Le prévenu n’est pas un inconnu de la justice. Âpres trois peines de travail pour des faits de stups et de coups, il a écopé de quatre ans ferme en 2019 pour avoir maltraité cinq enfants, en 2013 et 2014. Ceux-ci devaient par exemple prendre des douches froides, manger leurs vomis, etc. Parmi ces victimes : un bébé de 21 mois. Ce dernier, à qui il a porté plusieurs coups violents, est passé tout près de la mort. Il ne mangeait et ne buvait plus, ne tenait plus debout, ne dormait plus et vomissait. Il était jaune et ses pupilles étaient dilatées. Victime d’un arrêt cardiaque durant l’opération, il avait pu être récupéré.
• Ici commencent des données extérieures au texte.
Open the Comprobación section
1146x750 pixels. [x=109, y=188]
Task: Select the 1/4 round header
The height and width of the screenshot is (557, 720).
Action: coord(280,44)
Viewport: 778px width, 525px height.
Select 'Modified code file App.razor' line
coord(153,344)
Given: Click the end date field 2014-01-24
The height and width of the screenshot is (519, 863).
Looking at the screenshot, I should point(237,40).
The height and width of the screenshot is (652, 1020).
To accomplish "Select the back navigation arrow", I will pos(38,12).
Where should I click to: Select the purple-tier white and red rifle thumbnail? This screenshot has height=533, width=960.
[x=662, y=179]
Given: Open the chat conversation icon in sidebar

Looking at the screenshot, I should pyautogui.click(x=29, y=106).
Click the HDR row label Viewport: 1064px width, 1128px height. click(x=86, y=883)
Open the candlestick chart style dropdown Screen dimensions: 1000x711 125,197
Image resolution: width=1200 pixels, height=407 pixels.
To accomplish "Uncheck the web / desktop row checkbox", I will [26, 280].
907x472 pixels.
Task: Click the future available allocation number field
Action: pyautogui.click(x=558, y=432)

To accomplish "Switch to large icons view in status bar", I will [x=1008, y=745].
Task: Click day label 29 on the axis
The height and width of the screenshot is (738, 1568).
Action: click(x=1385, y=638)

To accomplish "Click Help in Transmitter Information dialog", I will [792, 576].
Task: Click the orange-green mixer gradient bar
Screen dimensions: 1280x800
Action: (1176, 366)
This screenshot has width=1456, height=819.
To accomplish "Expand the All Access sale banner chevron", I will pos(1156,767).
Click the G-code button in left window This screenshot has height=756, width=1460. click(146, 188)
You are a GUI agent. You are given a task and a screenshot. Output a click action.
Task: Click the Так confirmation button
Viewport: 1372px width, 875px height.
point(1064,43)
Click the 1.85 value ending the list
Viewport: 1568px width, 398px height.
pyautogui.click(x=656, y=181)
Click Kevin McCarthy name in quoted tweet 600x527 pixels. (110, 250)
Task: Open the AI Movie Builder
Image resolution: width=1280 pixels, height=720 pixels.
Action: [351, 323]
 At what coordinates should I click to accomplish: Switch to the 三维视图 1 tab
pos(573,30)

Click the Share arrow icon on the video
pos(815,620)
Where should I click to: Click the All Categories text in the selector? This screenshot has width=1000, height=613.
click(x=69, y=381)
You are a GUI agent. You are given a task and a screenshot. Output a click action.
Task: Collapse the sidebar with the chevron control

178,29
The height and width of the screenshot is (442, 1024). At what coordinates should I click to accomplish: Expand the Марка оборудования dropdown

Avant d’être condamné pour ces faits, Steve a fait dix mois de détention préventive. Mais ceux-ci ne lui ont visiblement pas servi de leçon. Dès sa sortie de prison, il s’est remis en couple avec une Beaurinoise, mère de deux enfants. Leur relation a été courte. Dix mois. Mais tous auraient subi des faits presque similaires à ceux de 2013 et 2014. "Ces dix mois ont été les plus horribles de ma vie. Je n’ai jamais vu quelqu’un avec autant de méchanceté et de rage. J’en ai une peur bleue. Que se passera-t-il quand il sortira de prison ?", dit la partie civile.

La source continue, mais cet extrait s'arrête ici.